As someone who has a loved one going through cancer right now I’ll tell you: information is pretty good. Knowing where the cancer is, the best treatment, and how much of a pain in the ass Chemo is going to be is at least some consolation. Having a liver in death’s grip is made a bit better by fewer surprises.
How about energy crises? Creating scenarios for economic and job growth? ’We’ get the sense that Postman begrudges expertise, professionalism, knowledge and mastery–partly because he spends nearly a whole book saying just that.
Postman writes as though from a great distance not only from technologies but from those who use them. From this distance he tries to imagine what computer-users think and sets up staw-men arguments about them. For example, he writes “writing lucid, economical, stylish prose…has nothing to do with wordprocessors. Although my students don’t believe it, it is actually possible to write well without a processor and, I should say, to write porrly with one (120).”
Whoever Postman’s students were, I think they would grimace at this belittling and obviously incorrect portrayal.
Most maddingly perhaps is that Postman writes as though he is living in a world without Feminist critiques of science and technology, notably Donna Haraway, and without Postmodernity at all. Whatever valid points Postman stumbles upon, have been made a hundred times before. Postman makes no reference to Feminist theories and major thinkers outside of Feminism who critique technology get little or no acknowledgment. Jaques Ellul appears only in the foreward and Martin Heidegger is not included at all though much of Postman could be said to be deriviative of Heidegger’s more nuanced work.
Kinsey, Freud, Milgram, and just about every scientist and social theorist have been well critiqued and raked over the coals. That is the nature of science as a process of peer review, competitive thinking and fact checking. Postman writes as though this process does not occur, but if it did, it would be a bad thing because reliance on reason and fact is dangerously idolizing technology. Hmmm.
Since the U.S. as a Technopoly is a farce, it makes sense that Postman’s weak solutions are also bereft of sense and power. He hopes that his readers will become “loving resistance fighters (182)” which turns out being described as meaningless and sad.

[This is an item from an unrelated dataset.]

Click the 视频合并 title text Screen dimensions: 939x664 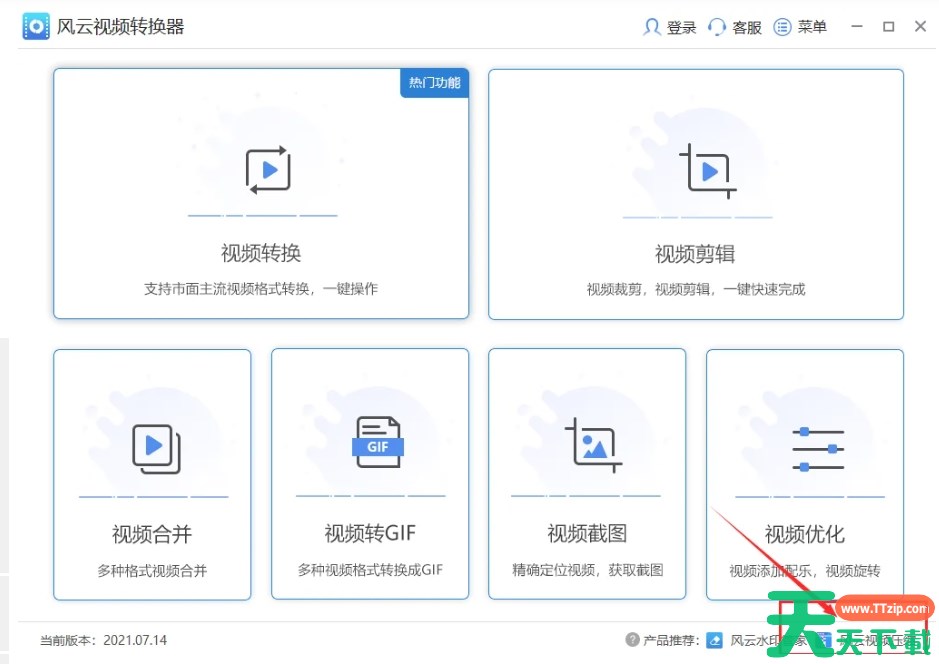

He writes, “By ‘loving’, I mean that, in spite of the confusion, errors, and stupidities you see around you, you must always keep close to your heart the narratives and symbols that once made the United States the hope of the world…(182).”
Loving means ‘remaining nationalistic’? Is a drooling sofa jockey who believes in U.S. Exceptionalism and the banner of ‘peace via militarism’ loving?
The resistance fighter is then described as basically anyone who ‘thinks critically’ and ‘takes religion and tradition seriously’. His banal and milquetoast expectations of a ‘resistance fighter’ reveal the little respect he has for people and the low bar he sets for them.
Perhaps Postman was not only Technophobic but a misanthrope also.
The bottom line is that Technopoly is a wasted effort and a mishmash of ill-reasoned ranting.